WHAT THE TASK ASKS —
Transcribe the records exactly. Pictures do not belong in the transcription.

(Collected data)
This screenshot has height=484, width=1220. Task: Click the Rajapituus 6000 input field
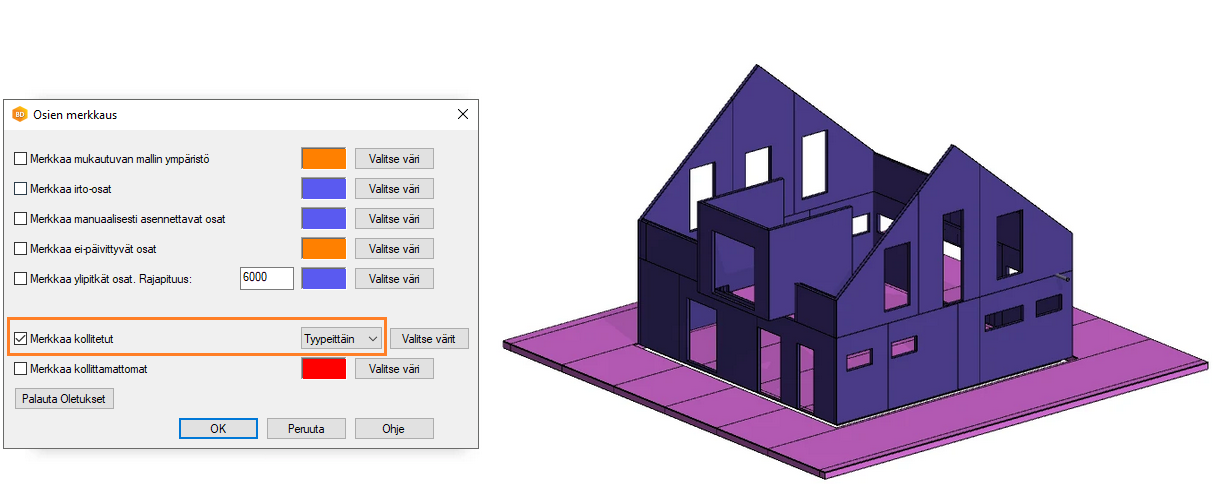pos(266,278)
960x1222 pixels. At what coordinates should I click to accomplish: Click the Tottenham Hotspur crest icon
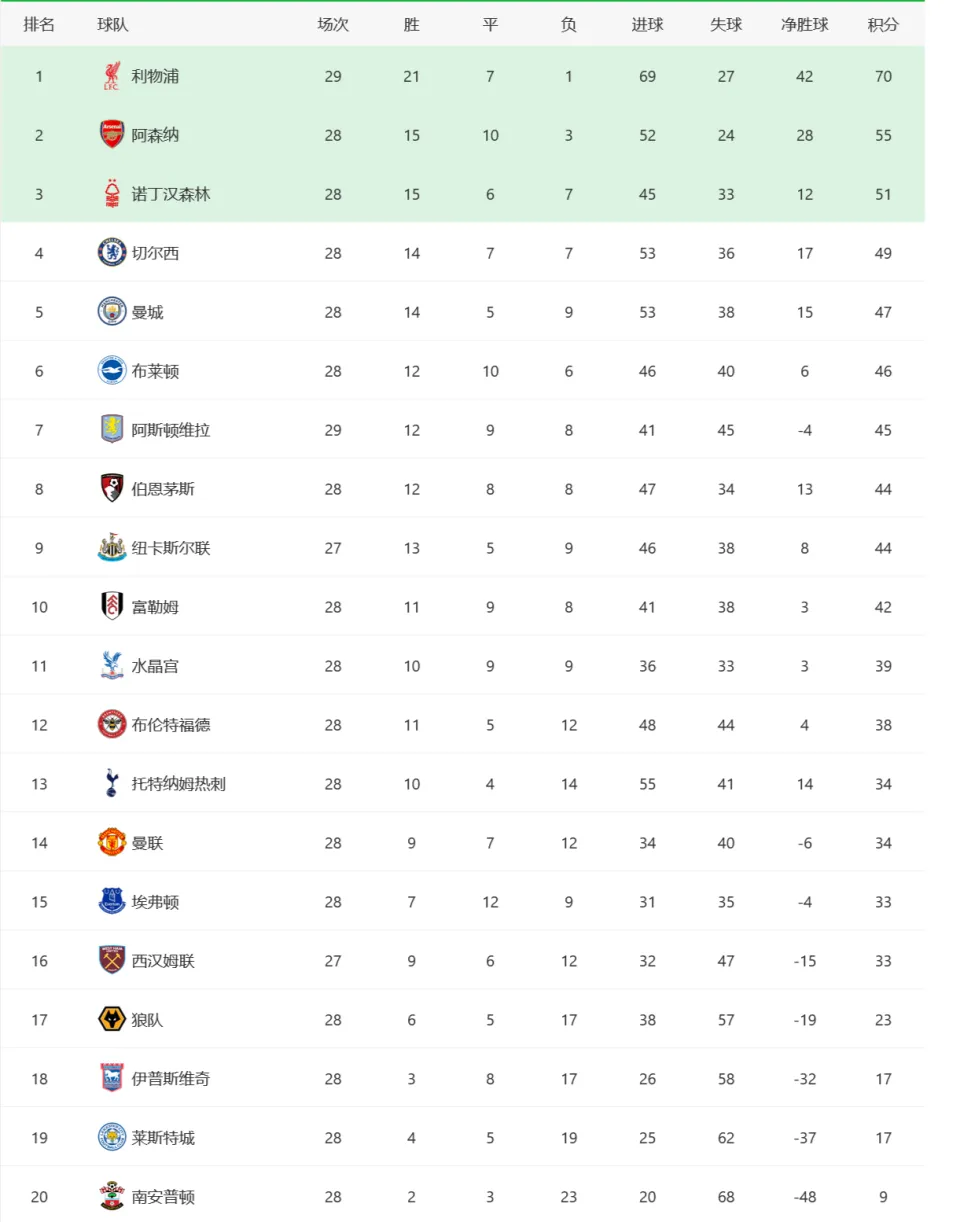click(112, 784)
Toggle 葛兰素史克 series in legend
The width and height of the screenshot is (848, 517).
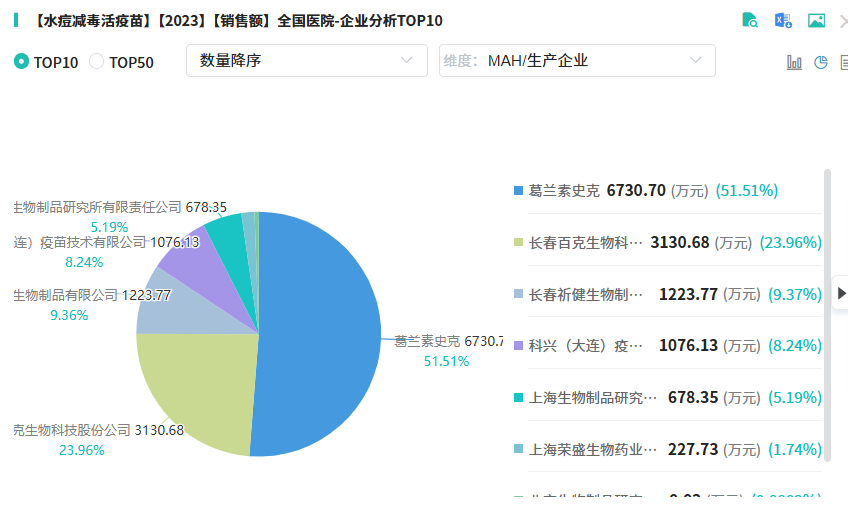pyautogui.click(x=564, y=191)
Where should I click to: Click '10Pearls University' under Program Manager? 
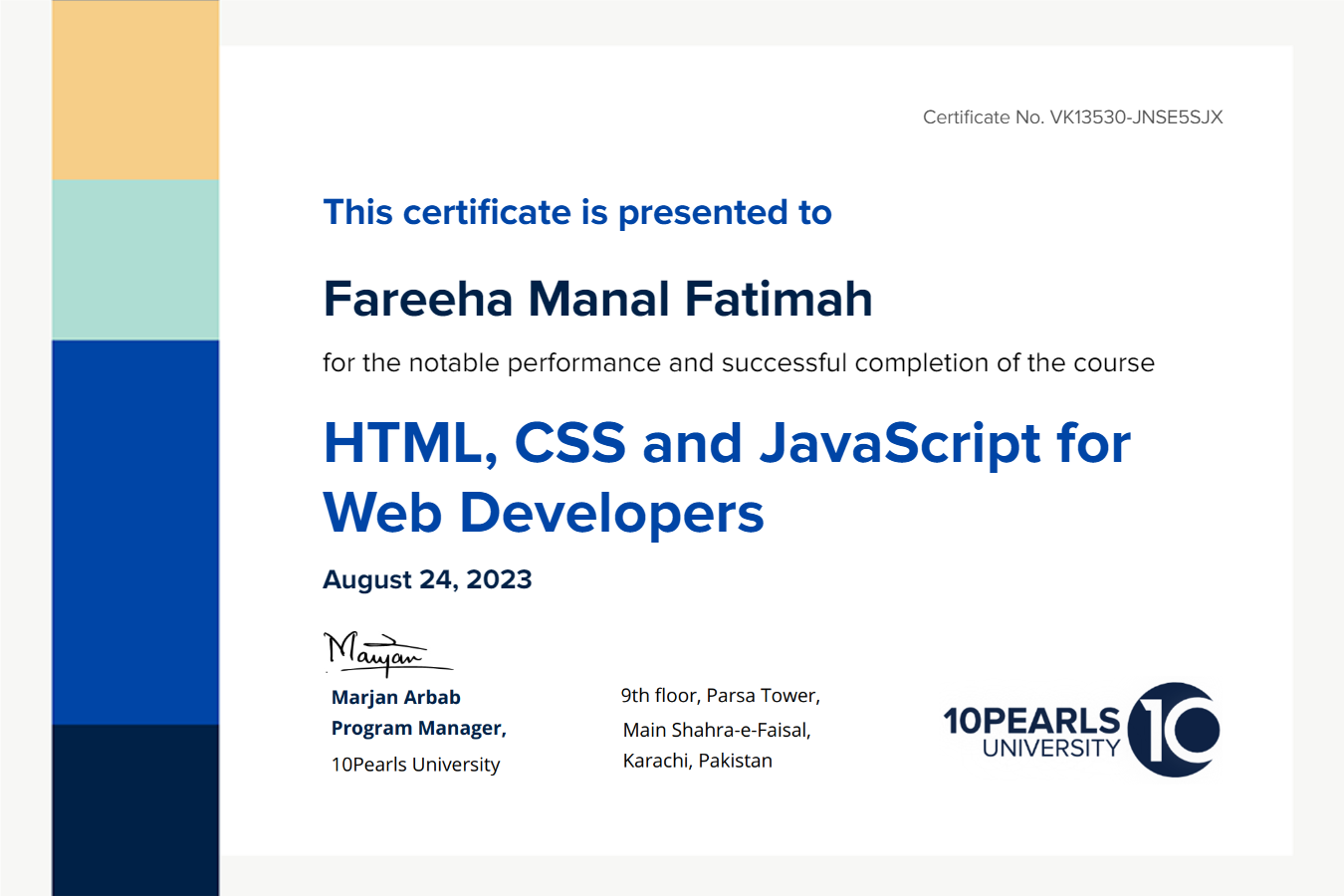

OUTPUT OF THE TASK —
This screenshot has height=484, width=1220. Task: Click the Rajapituus 6000 input field
pos(266,278)
960x1222 pixels. At what coordinates should I click to accomplish: Click the Tottenham Hotspur crest icon
click(112, 784)
Toggle 葛兰素史克 series in legend
The width and height of the screenshot is (848, 517).
pyautogui.click(x=564, y=191)
Where should I click to: Click '10Pearls University' under Program Manager? 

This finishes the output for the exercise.